» **What the task asks**: Below are some records; copy each line in them that contains "agent".

*** Opening Data excerpts ***

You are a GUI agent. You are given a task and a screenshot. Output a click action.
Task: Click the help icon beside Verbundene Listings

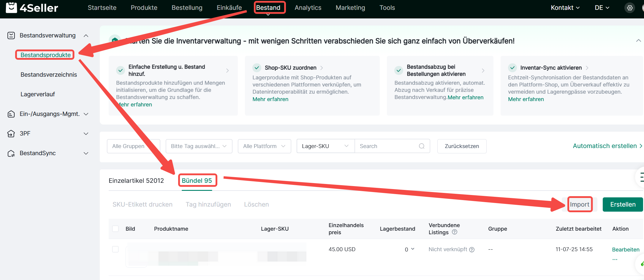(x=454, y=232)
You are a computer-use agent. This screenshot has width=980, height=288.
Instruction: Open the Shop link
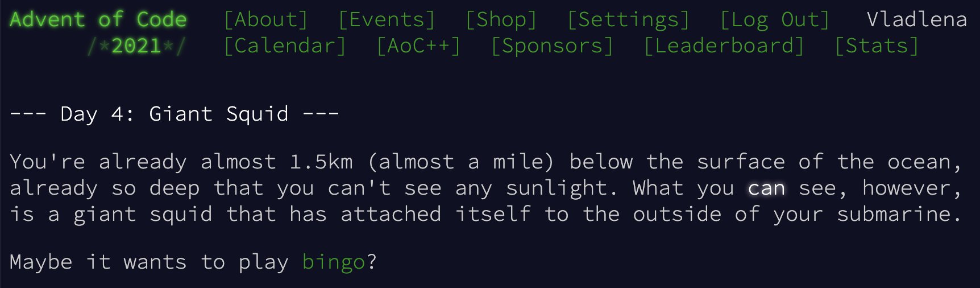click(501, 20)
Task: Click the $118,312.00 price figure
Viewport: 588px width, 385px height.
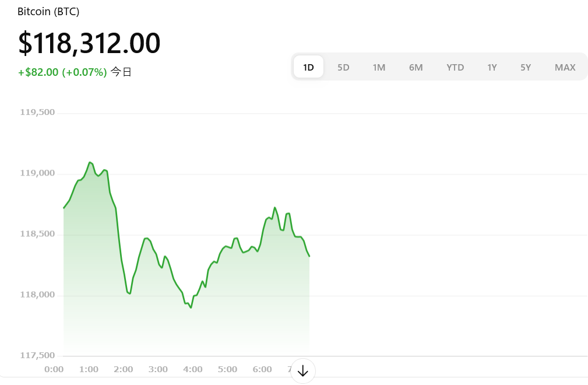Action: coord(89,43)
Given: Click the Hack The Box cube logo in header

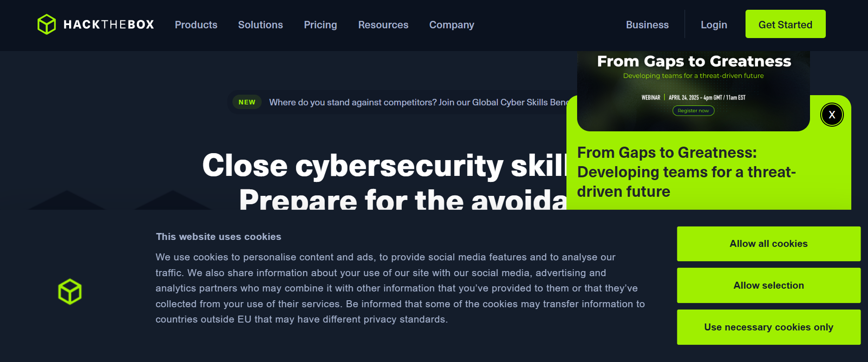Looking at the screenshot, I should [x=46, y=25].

*** Closing Data excerpts ***
*** Opening Data excerpts ***

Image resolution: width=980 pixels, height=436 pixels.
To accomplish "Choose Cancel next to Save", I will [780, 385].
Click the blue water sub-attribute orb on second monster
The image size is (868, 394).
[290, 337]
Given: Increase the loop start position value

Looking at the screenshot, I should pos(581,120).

*** Closing Data excerpts ***

» **Final answer**:
You are a GUI agent. You are given a task and a screenshot. Output a click action.
You are a computer-use agent. This screenshot has width=980, height=288.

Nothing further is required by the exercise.